The Maati Collective attempted to rectify a specific situation in which a husband returned home late one night after binge drinking for several hours. In a drunken rage, he threw a bucket of kerosene on his wife and then struck a match, setting her ablaze. His mother and his small son came downstairs when they heard his wife’s screams, witnessing the woman burning to death while her husband watched. The mother and son poured water on the woman and went to get help. She was brought to a hospital in nearby Munsiari, alive but on the verge of death.  

When the authorities learned what had happened, they sought to protect the husband. They went to visit the woman at the hospital and presented her with a document to sign that declared the incident purely accidental, virtually absolving the husband of any charges. The authorities told the injured woman that if she died and her husband went to jail, her son would be left an orphan. If she signed the document, her son could live with her husband after she passed away. Defeated and saddened, the woman signed the document. 
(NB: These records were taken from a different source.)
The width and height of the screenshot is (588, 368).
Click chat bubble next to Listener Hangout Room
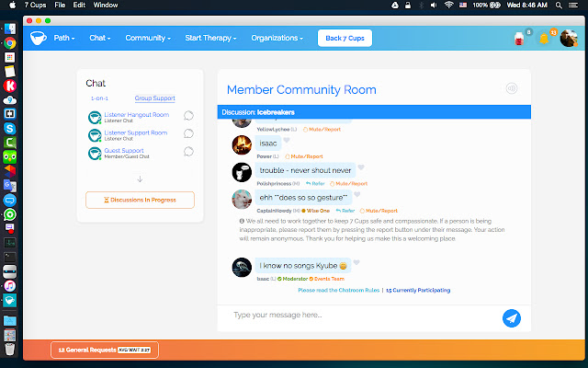pos(188,116)

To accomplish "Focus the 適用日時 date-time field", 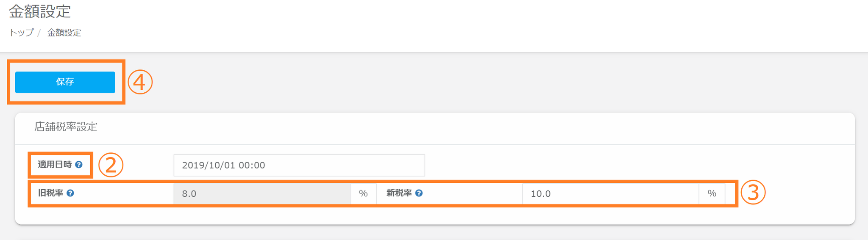I will (x=299, y=165).
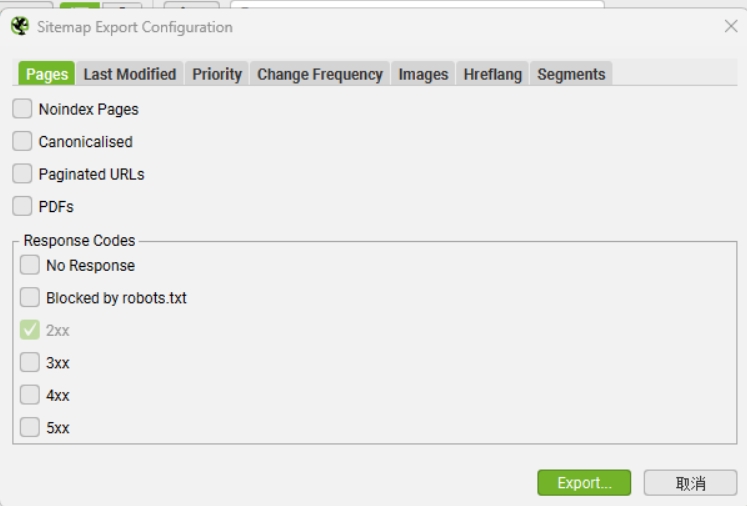Click the Screaming Frog logo icon
The height and width of the screenshot is (506, 747).
[x=20, y=26]
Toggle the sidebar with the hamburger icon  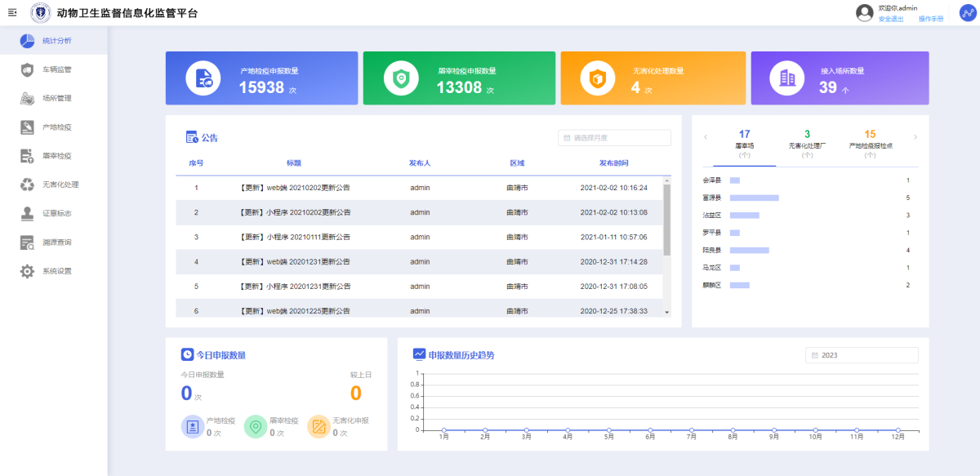coord(11,12)
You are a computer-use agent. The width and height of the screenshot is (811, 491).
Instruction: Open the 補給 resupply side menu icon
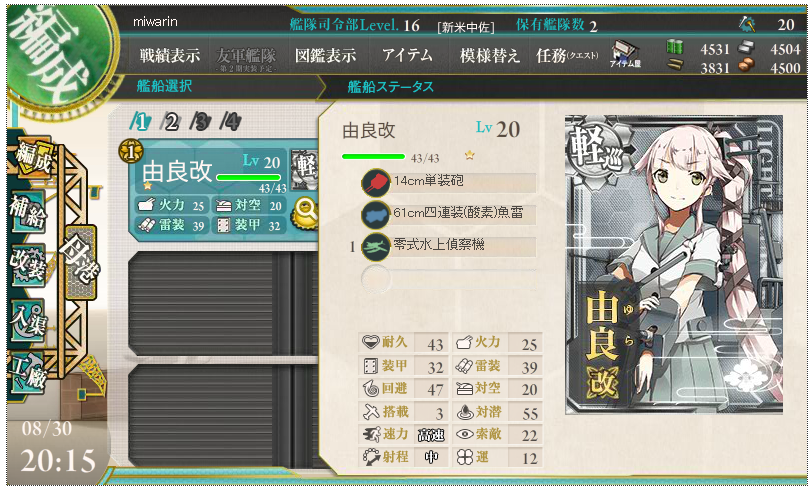pos(27,212)
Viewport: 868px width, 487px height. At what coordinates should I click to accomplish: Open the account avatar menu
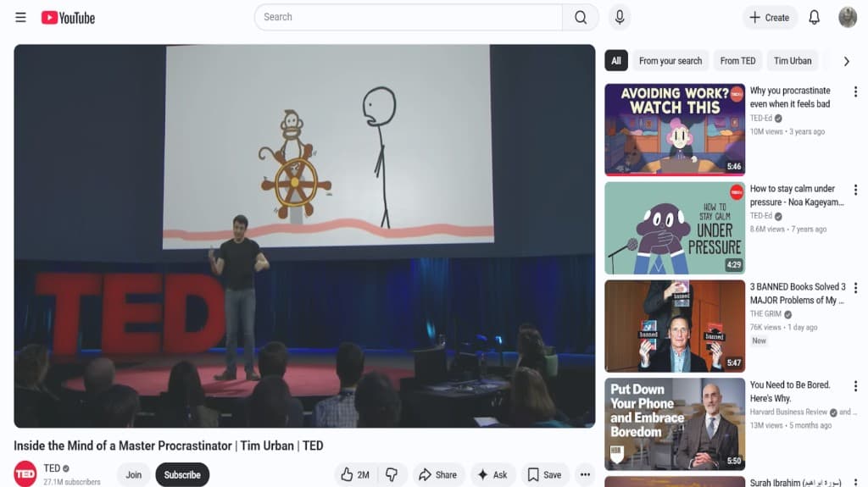pyautogui.click(x=848, y=18)
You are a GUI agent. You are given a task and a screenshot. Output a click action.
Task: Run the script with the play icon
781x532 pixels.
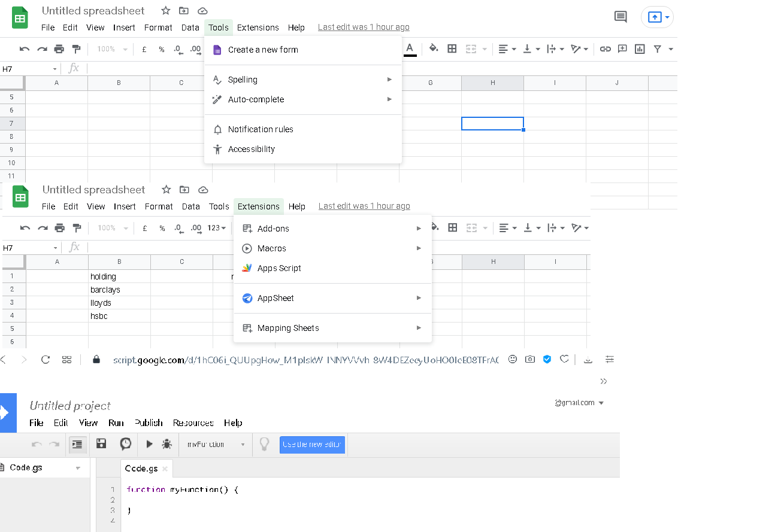click(149, 444)
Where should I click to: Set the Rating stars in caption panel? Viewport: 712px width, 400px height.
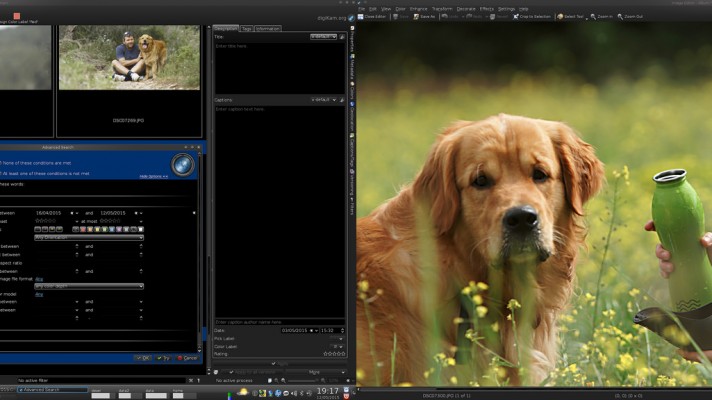(334, 354)
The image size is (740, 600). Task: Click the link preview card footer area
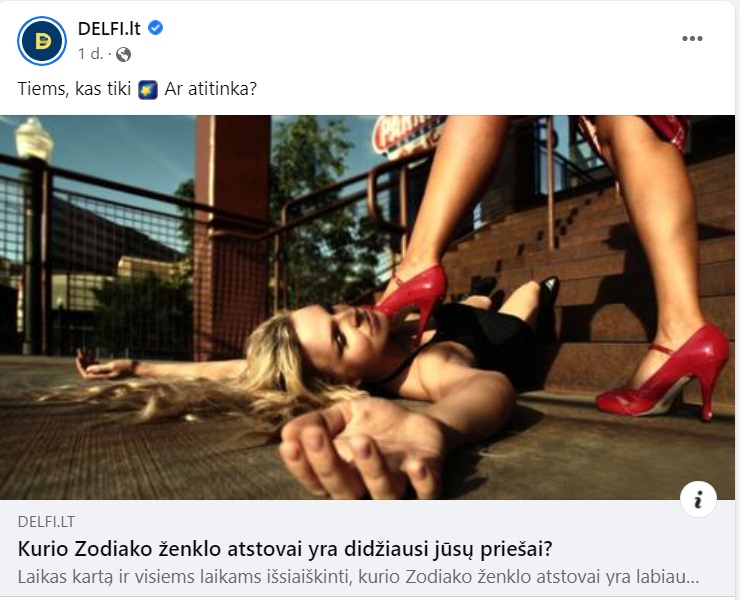pyautogui.click(x=367, y=549)
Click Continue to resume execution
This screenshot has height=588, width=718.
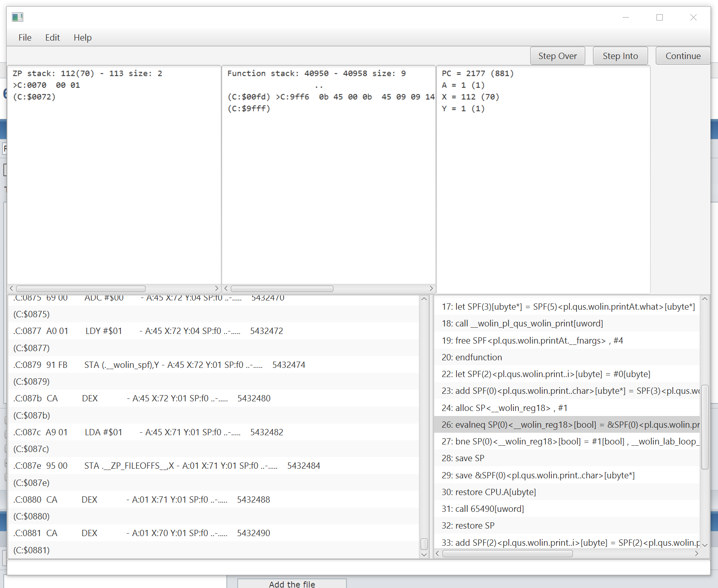point(682,56)
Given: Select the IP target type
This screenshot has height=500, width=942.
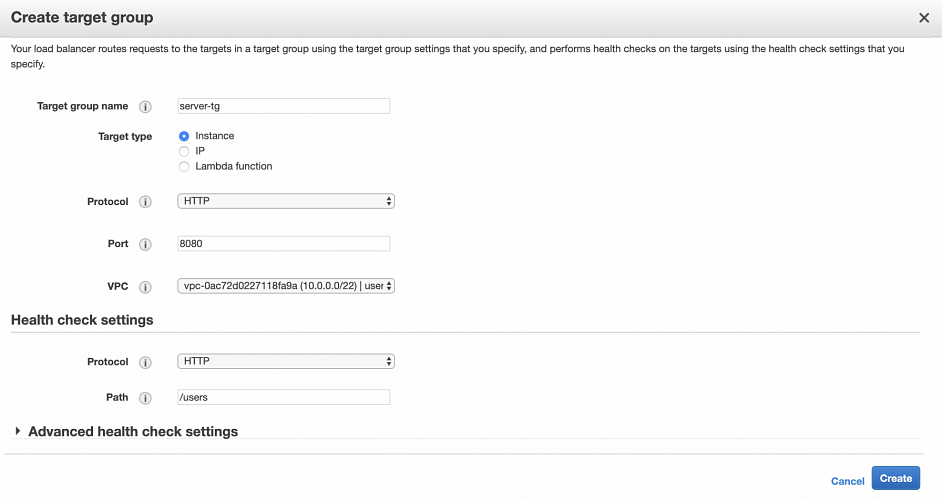Looking at the screenshot, I should coord(184,151).
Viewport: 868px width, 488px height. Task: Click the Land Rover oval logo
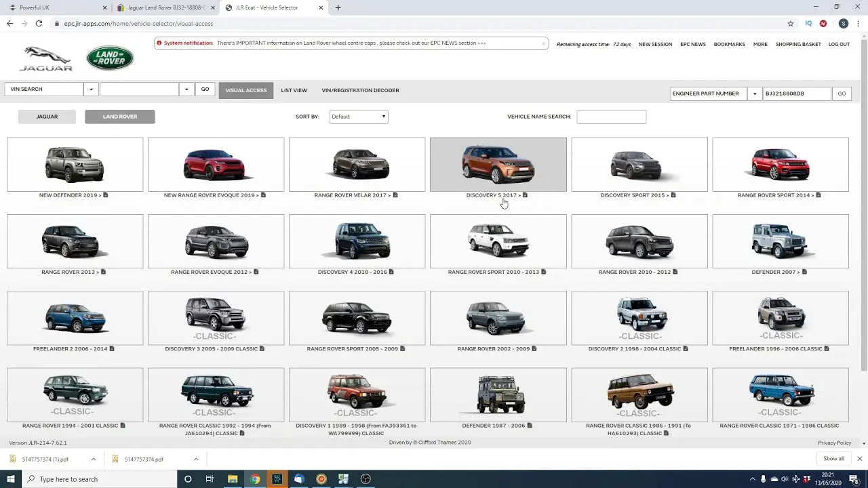109,58
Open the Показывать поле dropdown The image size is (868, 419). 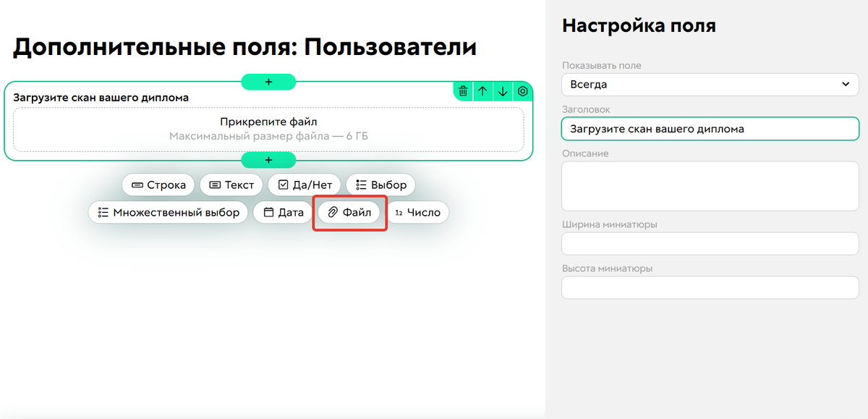pyautogui.click(x=710, y=85)
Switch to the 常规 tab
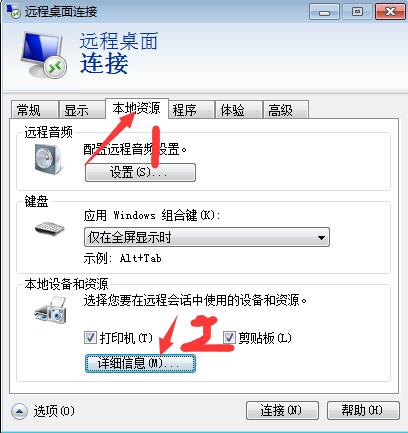 [x=34, y=110]
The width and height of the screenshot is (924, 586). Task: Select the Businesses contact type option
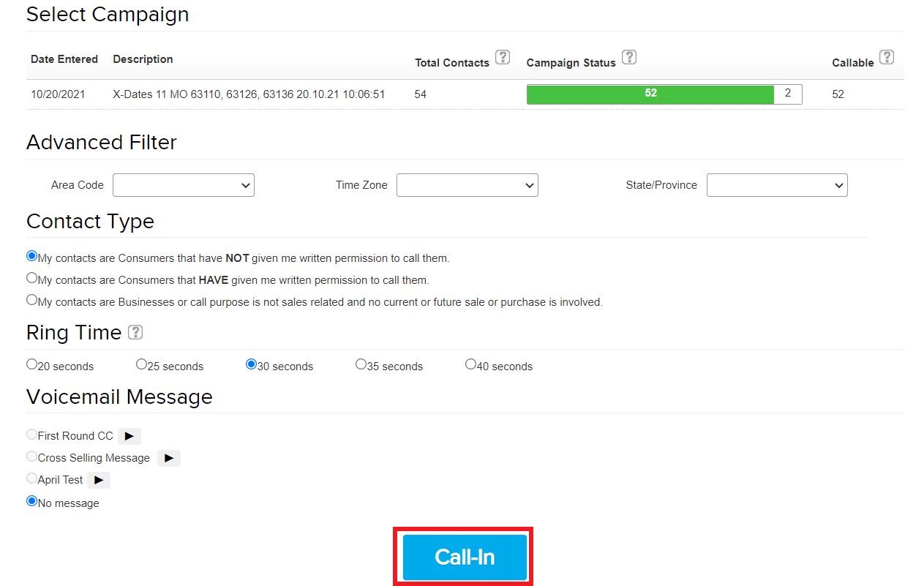[32, 300]
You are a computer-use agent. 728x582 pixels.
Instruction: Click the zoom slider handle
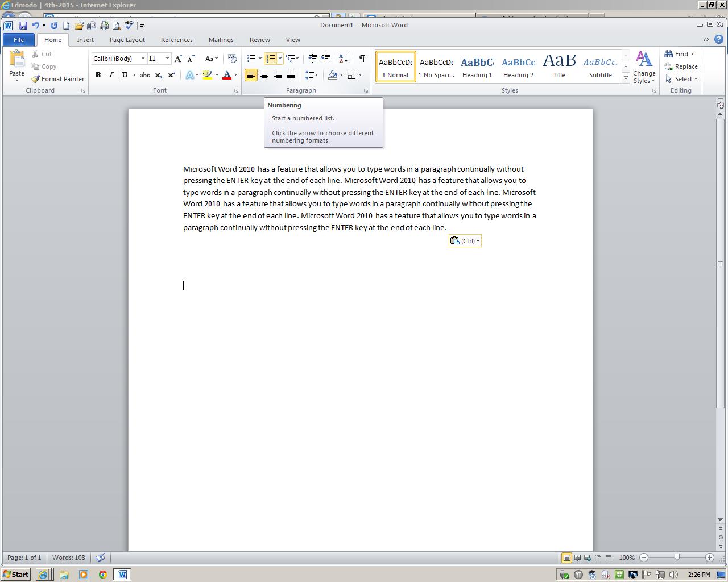pyautogui.click(x=677, y=558)
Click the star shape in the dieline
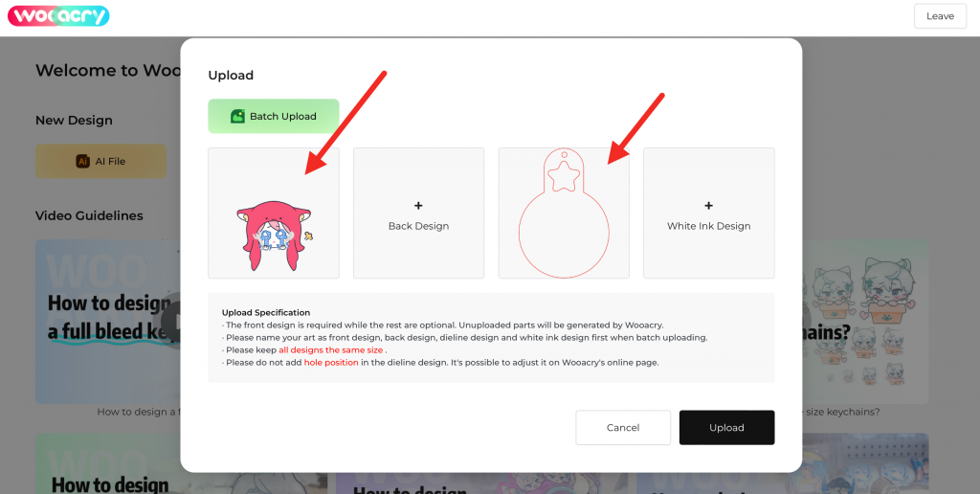 [564, 174]
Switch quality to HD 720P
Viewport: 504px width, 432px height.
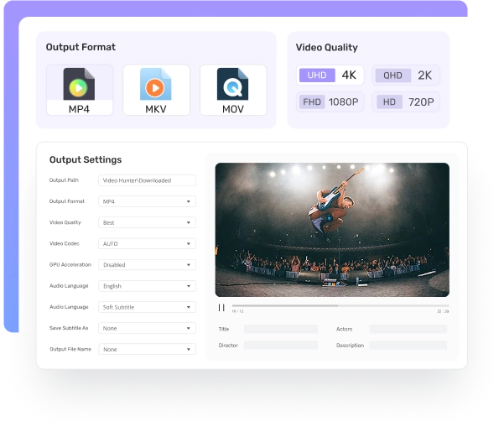(406, 102)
When Malika and the Maati Collective learned about this horrific incident, they decided to get involved. “We went to visit the woman and tried to convince her to rescind her signature,” Malika explains. 

If Malika is indeed a catalyst for change in Sarmoli, it is hard not to wonder how a woman who has experienced a life so different from that of a rural woman can relate to the issues the Maati Collective strives to rectify. Malika is not a villager who arose as a leader from a state of oppression, but rather an outsider who has entered this village society quite seamlessly and has emerged as a source of societal influence. 

Her relationship with her husband makes her even more of an outlier among the Maati women. Having met at university in Delhi, Malika is six months older than Theo and is his intellectual equal. A slender man with a graying beard and thickly rimmed glasses, Theo is soft-spoken and subdued, seemingly overpowered by his opinionated and ambitious wife. While Malika has inserted herself into the lives of the Sarmoli villagers, Theo focuses instead on his independent work on the sustainability of the Himalayan ecosystem. Their relationship seems to offer a model of a modern partnership.

“Maati is a place where women come, meet and organize, and share our joys and hopes,” Malika says proudly, smiling softly and glancing at the women of the collective who are seated behind her. Far from the lights and smog of the city, the Himalayan peaks stretch tall in front of her as she adds, “Maati is really a collective of strength.”